Depuis une dizaine de jours, les images d’une enseignante d’une école secondaire ontarienne mettent le feu aux réseaux sociaux.

Sur ces images virales, prises par des élèves, l’enseignante transgenre est affublée de prothèses mammaires surdimensionnées. Une impossibilité anatomique aussi absurde qu’obscène, couronnée par d’énormes mamelons visibles à travers des vêtements moulants.

PHOTO TIRÉE DU SITE INTERNET REDUXX.INFO

Enseignante transgenre d’une école secondaire ontarienne qui a fait polémique en raison de ses prothèses mammaires surdimensionnées

Réflexe de la commission scolaire : circulez, il n’y a rien à voir. Tout est parfaitement normal. Il faut célébrer la diversité de genre. Faire preuve de tolérance.

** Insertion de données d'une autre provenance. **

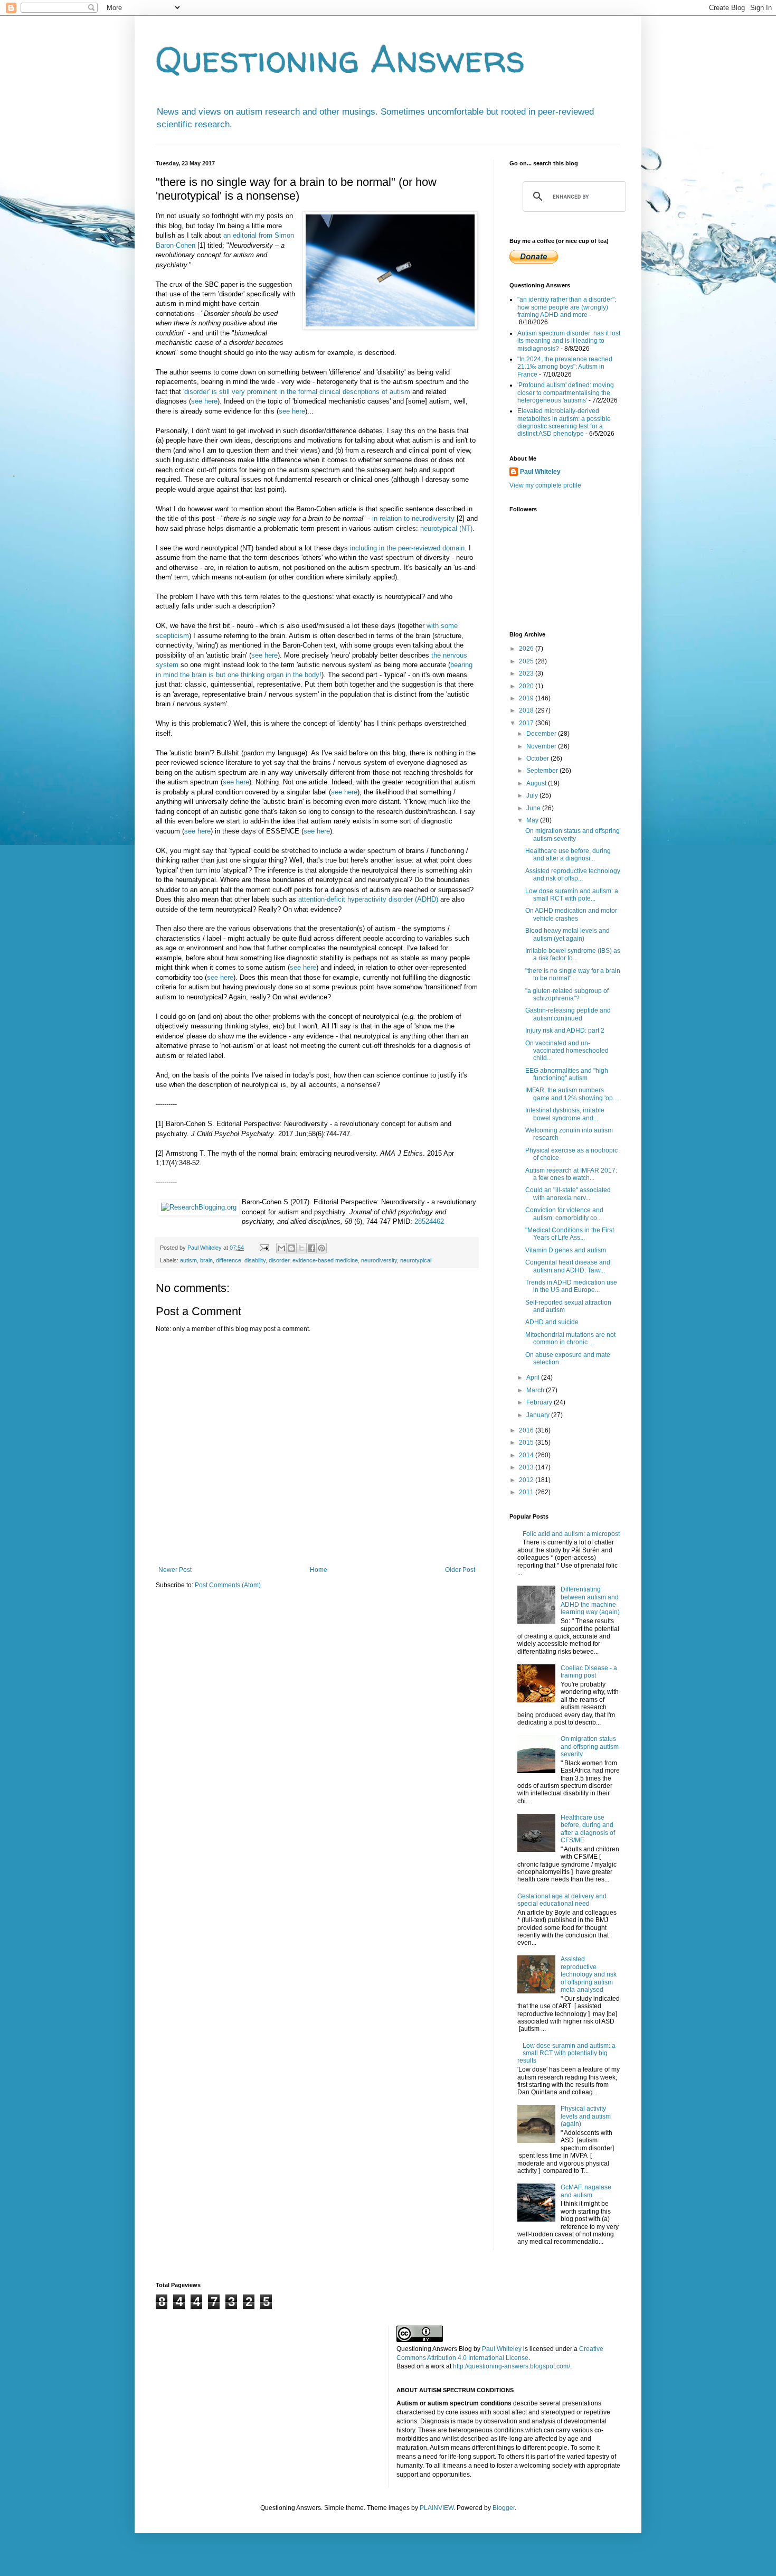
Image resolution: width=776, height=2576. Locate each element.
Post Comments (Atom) (228, 1585)
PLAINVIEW (436, 2508)
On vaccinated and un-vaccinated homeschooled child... (567, 1050)
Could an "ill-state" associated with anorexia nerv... (568, 1193)
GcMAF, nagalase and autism (586, 2191)
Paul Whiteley (540, 471)
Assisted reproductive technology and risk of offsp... (572, 874)
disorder (279, 1260)
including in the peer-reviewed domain (407, 548)
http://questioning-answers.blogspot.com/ (511, 2366)
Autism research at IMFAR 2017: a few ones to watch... (571, 1174)
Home (318, 1569)
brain (206, 1260)
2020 (527, 686)
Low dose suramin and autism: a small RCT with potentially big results (566, 2053)
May (533, 820)
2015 (527, 1442)
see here (204, 401)
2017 (527, 723)
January (538, 1415)
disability (255, 1260)
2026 (527, 648)
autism (188, 1260)
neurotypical (415, 1260)
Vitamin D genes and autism (565, 1250)
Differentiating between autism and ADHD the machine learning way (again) (590, 1601)
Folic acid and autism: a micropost (571, 1534)
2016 (527, 1430)
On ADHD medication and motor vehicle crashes (571, 914)
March (536, 1390)
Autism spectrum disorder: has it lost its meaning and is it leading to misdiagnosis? (568, 341)
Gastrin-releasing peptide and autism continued (568, 1014)
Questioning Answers (340, 58)
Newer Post (175, 1569)
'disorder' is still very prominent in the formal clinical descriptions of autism (296, 392)
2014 (527, 1455)
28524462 (429, 1221)
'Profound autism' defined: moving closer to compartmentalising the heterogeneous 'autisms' (565, 392)
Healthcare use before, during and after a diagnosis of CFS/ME (588, 1829)
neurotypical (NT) (446, 528)
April (533, 1377)
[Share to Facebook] (311, 1248)
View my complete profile (545, 485)
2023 (527, 673)
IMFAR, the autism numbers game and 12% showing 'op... (571, 1093)
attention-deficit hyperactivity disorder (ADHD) (368, 899)
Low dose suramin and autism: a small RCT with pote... (571, 894)
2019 (527, 698)
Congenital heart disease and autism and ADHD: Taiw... (567, 1266)
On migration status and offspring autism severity (572, 834)
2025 (527, 661)
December (542, 733)
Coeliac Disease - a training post (589, 1671)
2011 (527, 1492)
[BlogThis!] (291, 1248)
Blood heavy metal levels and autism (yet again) (567, 934)
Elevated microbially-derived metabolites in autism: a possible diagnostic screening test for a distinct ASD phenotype (564, 422)
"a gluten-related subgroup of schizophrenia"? (567, 994)
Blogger (504, 2508)
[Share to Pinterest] (321, 1248)
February (540, 1402)
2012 (527, 1480)
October (538, 758)
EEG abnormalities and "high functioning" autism (566, 1074)
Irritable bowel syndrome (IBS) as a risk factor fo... (572, 954)
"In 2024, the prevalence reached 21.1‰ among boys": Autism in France (564, 366)
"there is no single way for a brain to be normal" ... (572, 974)
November (542, 746)
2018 (527, 710)
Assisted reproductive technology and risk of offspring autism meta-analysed (589, 1974)
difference (228, 1260)
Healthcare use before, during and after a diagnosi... (568, 854)
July (533, 795)
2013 (527, 1467)
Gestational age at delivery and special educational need (562, 1900)
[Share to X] (301, 1248)
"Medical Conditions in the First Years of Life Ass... (569, 1233)
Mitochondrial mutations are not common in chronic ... (570, 1338)
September (543, 770)
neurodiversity (379, 1260)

Évidemment, l’affaire a été récupérée par la droite ultraconservatrice. Sur Twitter, Donald Trump Jr. s’est amusé à comparer les seins de l’enseignante à ceux de sa sœur (!!) Ivanka. Sur Fox News, le sinistre Tucker Carlson n’a pas hésité à utiliser cette histoire pour s’attaquer à l’ensemble de la communauté trans.

Tristement, inévitablement, cette étrange affaire contribue à alimenter la haine contre les personnes trans, qui n’ont rien demandé, sinon qu’on les laisse vivre en paix. C’est précisément pour ça qu’il faut dénoncer les dérapages. Ça ne sert pas la cause, faire comme si de rien n’était. Quand le roi est nu, il faut le dire.